Can you output everything in the listing from the line containing "Image resolution: width=1155" down to the line containing "click(1993, 35)" as a numbered list, skipping blank lines?

(Extracted data entries)
————————

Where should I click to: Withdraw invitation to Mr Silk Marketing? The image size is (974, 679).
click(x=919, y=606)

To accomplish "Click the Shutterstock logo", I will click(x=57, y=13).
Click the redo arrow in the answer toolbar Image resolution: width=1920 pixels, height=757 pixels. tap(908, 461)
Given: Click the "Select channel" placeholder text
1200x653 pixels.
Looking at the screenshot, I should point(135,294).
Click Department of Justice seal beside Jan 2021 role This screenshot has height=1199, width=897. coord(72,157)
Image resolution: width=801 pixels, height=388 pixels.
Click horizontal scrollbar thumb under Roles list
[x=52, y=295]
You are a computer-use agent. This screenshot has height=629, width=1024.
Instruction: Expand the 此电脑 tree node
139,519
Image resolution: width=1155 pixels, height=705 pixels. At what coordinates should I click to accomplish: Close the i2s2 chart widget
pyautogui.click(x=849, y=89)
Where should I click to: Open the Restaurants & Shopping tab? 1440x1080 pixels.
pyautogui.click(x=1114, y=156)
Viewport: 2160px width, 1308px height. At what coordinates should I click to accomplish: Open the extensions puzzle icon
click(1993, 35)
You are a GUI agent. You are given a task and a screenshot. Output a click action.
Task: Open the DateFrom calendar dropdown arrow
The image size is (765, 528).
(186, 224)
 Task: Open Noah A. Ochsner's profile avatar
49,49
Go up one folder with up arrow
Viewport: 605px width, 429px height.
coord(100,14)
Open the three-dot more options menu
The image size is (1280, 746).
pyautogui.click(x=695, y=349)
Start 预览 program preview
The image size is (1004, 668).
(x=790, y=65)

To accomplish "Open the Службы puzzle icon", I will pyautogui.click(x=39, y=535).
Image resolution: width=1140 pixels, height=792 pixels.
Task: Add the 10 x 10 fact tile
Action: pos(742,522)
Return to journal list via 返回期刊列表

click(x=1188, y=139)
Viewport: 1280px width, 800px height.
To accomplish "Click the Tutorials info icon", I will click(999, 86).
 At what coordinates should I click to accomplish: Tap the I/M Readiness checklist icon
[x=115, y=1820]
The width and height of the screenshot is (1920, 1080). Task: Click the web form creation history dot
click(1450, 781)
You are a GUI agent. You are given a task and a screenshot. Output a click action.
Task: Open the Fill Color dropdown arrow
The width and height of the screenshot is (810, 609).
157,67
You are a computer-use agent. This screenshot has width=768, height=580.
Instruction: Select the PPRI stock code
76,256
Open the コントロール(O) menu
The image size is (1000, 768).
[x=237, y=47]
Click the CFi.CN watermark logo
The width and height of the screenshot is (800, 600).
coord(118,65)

————————

Solution for this problem:
1. Image resolution: width=1155 pixels, height=705 pixels. At what coordinates should I click to accomplish: Close the i2s2 chart widget
2. pyautogui.click(x=849, y=89)
3. Where should I click to: Open the Restaurants & Shopping tab? 1440x1080 pixels.
4. pyautogui.click(x=1114, y=156)
5. Viewport: 2160px width, 1308px height. At what coordinates should I click to accomplish: Open the extensions puzzle icon
6. click(1993, 35)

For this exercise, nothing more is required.